Emerald Thai Serves Affordable, Fine Food

Restaurant review

Emerald Thai Cuisine Restaurant, 22228 Pacific Hwy. S., Des Moines; 878-9049. Daily 11 a.m. to 3 p.m., 5 to 9:30 p.m. Bankcards accepted, no checks. No-smoking area, wheelchair-accessible. Beer and wine. -----------------------------------------------------------------

You won't need a lot of green at Emerald Thai Cuisine, which makes it a true gem of a find.

The small roadside restaurant is a haven of tranquility along the busy Pacific Highway South in Des Moines. An attractively transformed former home, Emerald has a comfortable living room-lobby, tasteful appointments, and a handsomely paneled dining room.

The decor is elegant: Glass-topped white linen tablecloths and modernistic black metal chairs, in the glow of soft track lighting. The restaurant is blissfully free of piped-in music, kitchen noise is well-screened behind a swinging door, and the staff is courteous, quiet and efficient.

Emerald has some of the largest appetizer portions of any Thai restaurant in the area. Six-piece beef or chicken satays - charbroiled tender strips marinated in coconut milk and spices, with zesty peanut sauce are $4.95. An order of spring rolls brings 12 delicious, bite-sized servings, with a very good sweet plum sauce for $4.50.

The 43-item menu includes soups, salads, curries, noodles, seafood and vegetarian entrees. Portions are medium-to-large, and hotness intensities can be ordered from none to five stars.

A three-star yum nua - a delicious lettuce, tomato and cucumber salad ($5.95) with charbroiled beef strips - was mildly lip-tingling, seasoned with chili, basil and lime juice.

A good pad kaprau, stir-fried beef with bamboo shoots, onions, chili and basil leaves ($5.95) also features plenty of large mushroom caps. Curry choices include a wonderful, two-star kang kai - chicken cooked in red curry with coconut milk, bamboo shoots, hot pepper and basil leaves ($5.50).
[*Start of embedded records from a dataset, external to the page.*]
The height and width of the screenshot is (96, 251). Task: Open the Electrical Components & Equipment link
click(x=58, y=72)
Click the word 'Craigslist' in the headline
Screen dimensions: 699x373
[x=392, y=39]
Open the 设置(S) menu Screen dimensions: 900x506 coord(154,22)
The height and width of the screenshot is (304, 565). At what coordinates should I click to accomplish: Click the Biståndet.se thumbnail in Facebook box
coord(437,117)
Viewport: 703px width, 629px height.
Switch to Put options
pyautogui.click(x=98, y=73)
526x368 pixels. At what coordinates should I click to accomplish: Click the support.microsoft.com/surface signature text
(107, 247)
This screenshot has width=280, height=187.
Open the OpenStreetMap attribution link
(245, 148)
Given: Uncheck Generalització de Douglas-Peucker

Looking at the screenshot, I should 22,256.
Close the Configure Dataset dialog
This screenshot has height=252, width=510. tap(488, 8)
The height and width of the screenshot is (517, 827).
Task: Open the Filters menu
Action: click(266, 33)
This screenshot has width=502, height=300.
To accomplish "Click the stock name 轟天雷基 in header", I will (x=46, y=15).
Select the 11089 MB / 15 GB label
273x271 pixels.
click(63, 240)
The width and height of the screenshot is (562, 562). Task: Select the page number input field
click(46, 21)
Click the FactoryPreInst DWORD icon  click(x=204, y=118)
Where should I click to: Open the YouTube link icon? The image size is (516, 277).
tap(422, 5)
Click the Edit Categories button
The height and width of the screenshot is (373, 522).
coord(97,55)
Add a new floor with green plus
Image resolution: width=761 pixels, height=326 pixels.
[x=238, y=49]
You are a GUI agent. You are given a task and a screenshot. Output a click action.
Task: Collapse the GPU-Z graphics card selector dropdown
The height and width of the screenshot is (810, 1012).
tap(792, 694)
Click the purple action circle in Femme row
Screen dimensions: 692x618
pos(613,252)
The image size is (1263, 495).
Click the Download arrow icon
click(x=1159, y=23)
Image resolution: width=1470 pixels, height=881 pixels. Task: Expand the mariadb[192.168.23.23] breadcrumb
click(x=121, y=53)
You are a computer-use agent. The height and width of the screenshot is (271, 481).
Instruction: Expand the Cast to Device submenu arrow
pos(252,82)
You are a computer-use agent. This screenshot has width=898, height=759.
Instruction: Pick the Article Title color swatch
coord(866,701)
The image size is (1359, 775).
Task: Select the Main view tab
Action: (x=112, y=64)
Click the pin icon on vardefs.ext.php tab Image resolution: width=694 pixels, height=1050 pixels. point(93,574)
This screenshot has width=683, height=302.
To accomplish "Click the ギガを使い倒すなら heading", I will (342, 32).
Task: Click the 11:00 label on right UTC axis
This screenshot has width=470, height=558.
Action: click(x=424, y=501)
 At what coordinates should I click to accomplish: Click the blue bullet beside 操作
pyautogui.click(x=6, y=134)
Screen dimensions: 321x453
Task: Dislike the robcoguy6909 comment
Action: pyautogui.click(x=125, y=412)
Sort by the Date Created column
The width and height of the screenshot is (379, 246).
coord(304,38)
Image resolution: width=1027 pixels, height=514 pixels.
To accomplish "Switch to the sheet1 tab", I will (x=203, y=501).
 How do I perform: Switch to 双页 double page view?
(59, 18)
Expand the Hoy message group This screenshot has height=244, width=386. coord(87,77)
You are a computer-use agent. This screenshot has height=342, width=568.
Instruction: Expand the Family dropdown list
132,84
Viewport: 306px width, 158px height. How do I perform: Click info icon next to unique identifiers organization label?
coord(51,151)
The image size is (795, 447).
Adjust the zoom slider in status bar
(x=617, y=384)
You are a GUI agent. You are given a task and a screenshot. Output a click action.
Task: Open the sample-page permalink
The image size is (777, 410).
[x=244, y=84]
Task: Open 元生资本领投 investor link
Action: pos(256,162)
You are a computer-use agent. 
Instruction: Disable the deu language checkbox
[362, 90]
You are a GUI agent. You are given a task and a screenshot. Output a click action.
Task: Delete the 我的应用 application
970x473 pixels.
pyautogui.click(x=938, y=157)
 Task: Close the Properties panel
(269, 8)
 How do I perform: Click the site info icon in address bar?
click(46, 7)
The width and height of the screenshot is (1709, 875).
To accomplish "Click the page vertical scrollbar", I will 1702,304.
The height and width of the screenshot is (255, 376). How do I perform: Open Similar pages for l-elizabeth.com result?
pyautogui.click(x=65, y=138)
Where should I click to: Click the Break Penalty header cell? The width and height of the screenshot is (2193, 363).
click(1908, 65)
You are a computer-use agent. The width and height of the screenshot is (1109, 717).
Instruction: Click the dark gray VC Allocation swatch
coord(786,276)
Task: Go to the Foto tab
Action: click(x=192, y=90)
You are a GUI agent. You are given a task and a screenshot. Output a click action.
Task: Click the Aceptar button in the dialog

The flavorful sweet and sour chicken is sauteed with with cucumber, onion, tomato, pineapple and plenty of tender chicken ($5.95). Also excellent is the garlic pork, marinated and stir-fried with coriander and white pepper ($5).

Noodle dishes include a perfectly done (prawns) pad thai, with tofu, ground peanuts, sprouts, egg and green onions but only five prawns ($6.50), and a wonderful lad nah - fried rice noodles with broccoli in a special soy-sauce gravy with a choice of meat ($5.95).

Beverages include native Thai beer, Thai coffee, Thai lemonade and Thai iced tea, but desserts are limited to coconut ice cream ($2) and a daily special.